Newer
Older
cortex-hub / docs / reviews / feature_review_node_registry_bus.md

Code Review Report: Feature 11 — Node Mesh Registry & Event Bus

This report performs a deep-dive audit of the node registration and event bus logic within node_registry.py, focusing on 12-Factor App Methodology, Memory Management, and gRPC Concurency Safety.


🏗️ 12-Factor App Compliance Audit

Factor Status Observation
VI. Processes 🔴 Major Issue Ephemeral History Volatility: Each LiveNodeRecord stores a terminal_history list (Lines 79, 437) of the last 150 terminal interaction chunks. When the Hub restarts, this history is purged. This causes a "Context Amnesia" effect where an AI agent cannot "remember" what was displayed on a node's terminal in a previous session, even if the node itself stayed online. This state should be persisted to an ephemeral store (Redis/SQLite).
IX. Disposability Success Bounded Backpressure: The Hub implemented a custom BoundedThreadPoolExecutor (Line 24) to provide natural backpressure when gRPC queues are full. This prevents the Hub from crash-looping due to Out-Of-Memory (OOM) errors during massive file-sync waves.
XI. Logs 🟡 Warning Debug Noise: Every heartbeat logs a debug message (Line 367). In a mesh of 100+ nodes, this generates thousands of lines per minute. While technically correct as "debug", it makes searching for actual issues in the debug logs nearly impossible.

🔍 File-by-File Diagnostic

1. app/core/services/node_registry.py

The Hub's central nervous system for mesh coordination.

[!CAUTION] Memory Fragmentation Hazard (Rolling History) Line 437: node.terminal_history = node.terminal_history[-150:] The terminal history is stored as a list of strings.

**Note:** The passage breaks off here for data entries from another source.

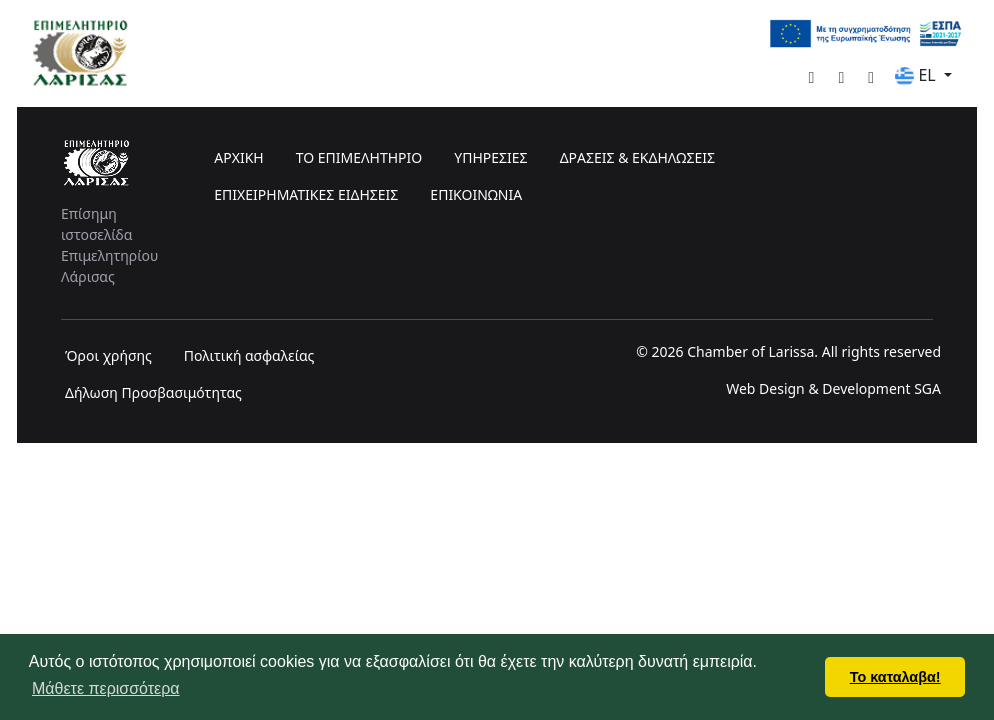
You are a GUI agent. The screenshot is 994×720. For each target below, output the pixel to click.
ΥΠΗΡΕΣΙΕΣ (490, 157)
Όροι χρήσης (108, 355)
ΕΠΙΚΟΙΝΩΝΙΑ (476, 194)
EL (917, 75)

Every time a new chunk arrives, the list is appended to and then spliced. For large shell outputs (build logs, cating large files), this can lead to significant memory fragmentation and garbage collection overhead in the Hub process. Fix: Use a collections.deque(maxlen=150) for the terminal_history buffer to ensure O(1) rotation and efficient memory management.

Identified Problems:

  • Zombie Thread Fallback: Line 107 spawns a raw threading.Thread(daemon=True) for message delivery if the executor is not ready. In high-load startup scenarios, this could lead to an explosion of unmanaged threads (Thread Leaks).
  • Stale Status Window: Line 133 considers a node "stale" after only 30 seconds. In edge computing environments with latent VPNs (e.g. Wireguard over 5G), this threshold might be too aggressive, causing UI "flashing" between online and stale.

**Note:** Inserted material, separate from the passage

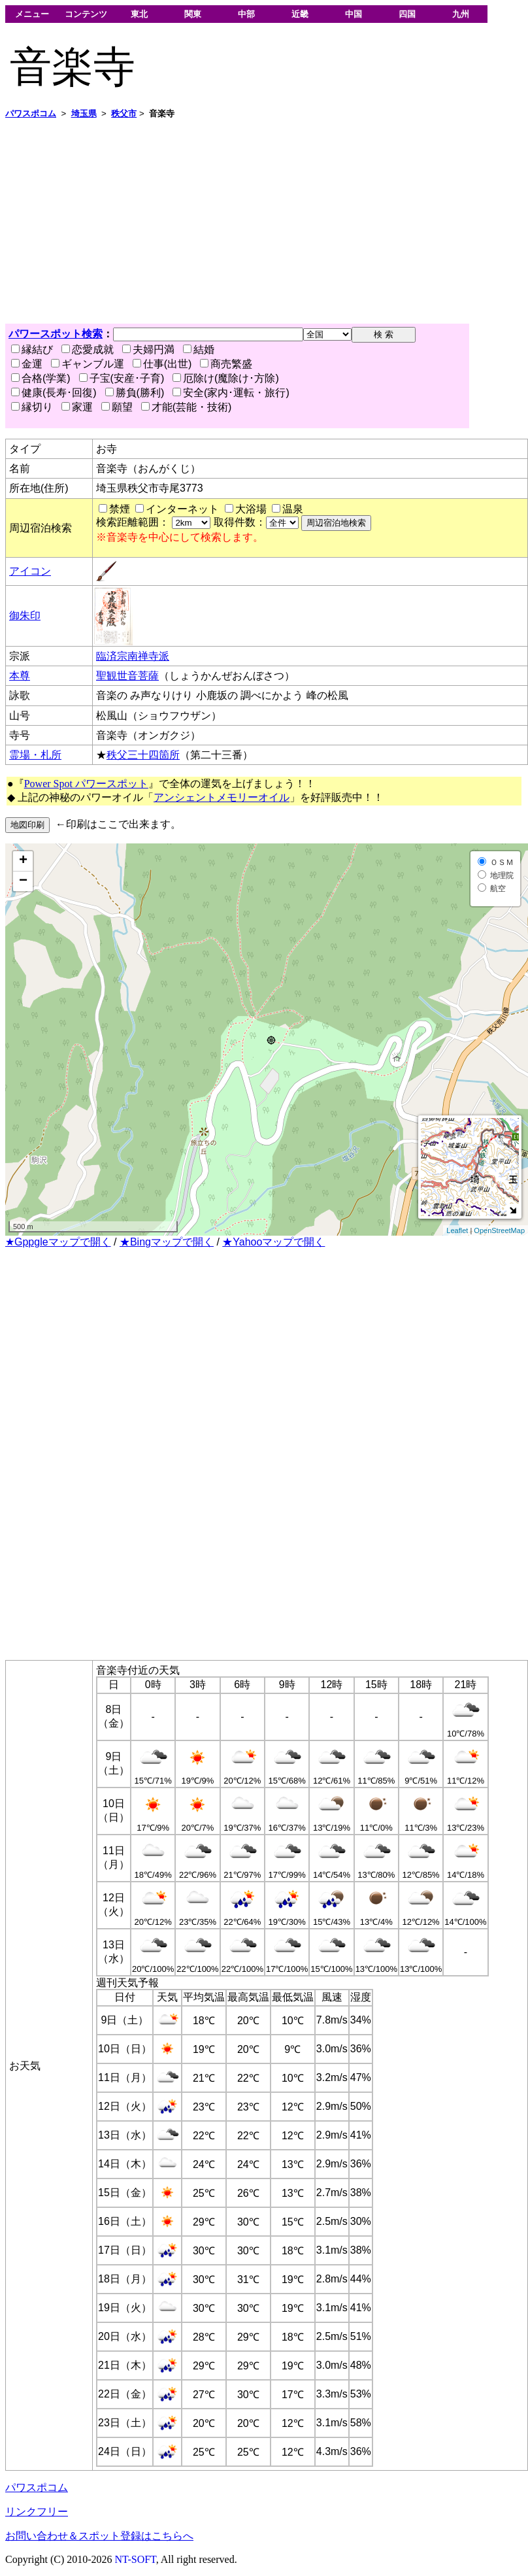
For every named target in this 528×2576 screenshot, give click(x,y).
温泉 (292, 509)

🛠️ Summary Recommendations

  1. Switch to Deque: Implementation of collections.deque for terminal_history to prevent list-splicing performance degradation.
  2. Externalize History: Move the terminal buffer to a Redis LPUSH/LTRIM structure if persistent context across Hub restarts is required.
  3. Configurable Thresholds: Move the "Stale" timeout (30s) and "Flapping" window (60s) to app/config.py to allow tuning for different network environments.

This concludes Feature 11. I have persisted this report to /app/docs/reviews/feature_review_node_registry_bus.md. All major backend components have now been audited. Which of these infrastructure improvements should I implement first?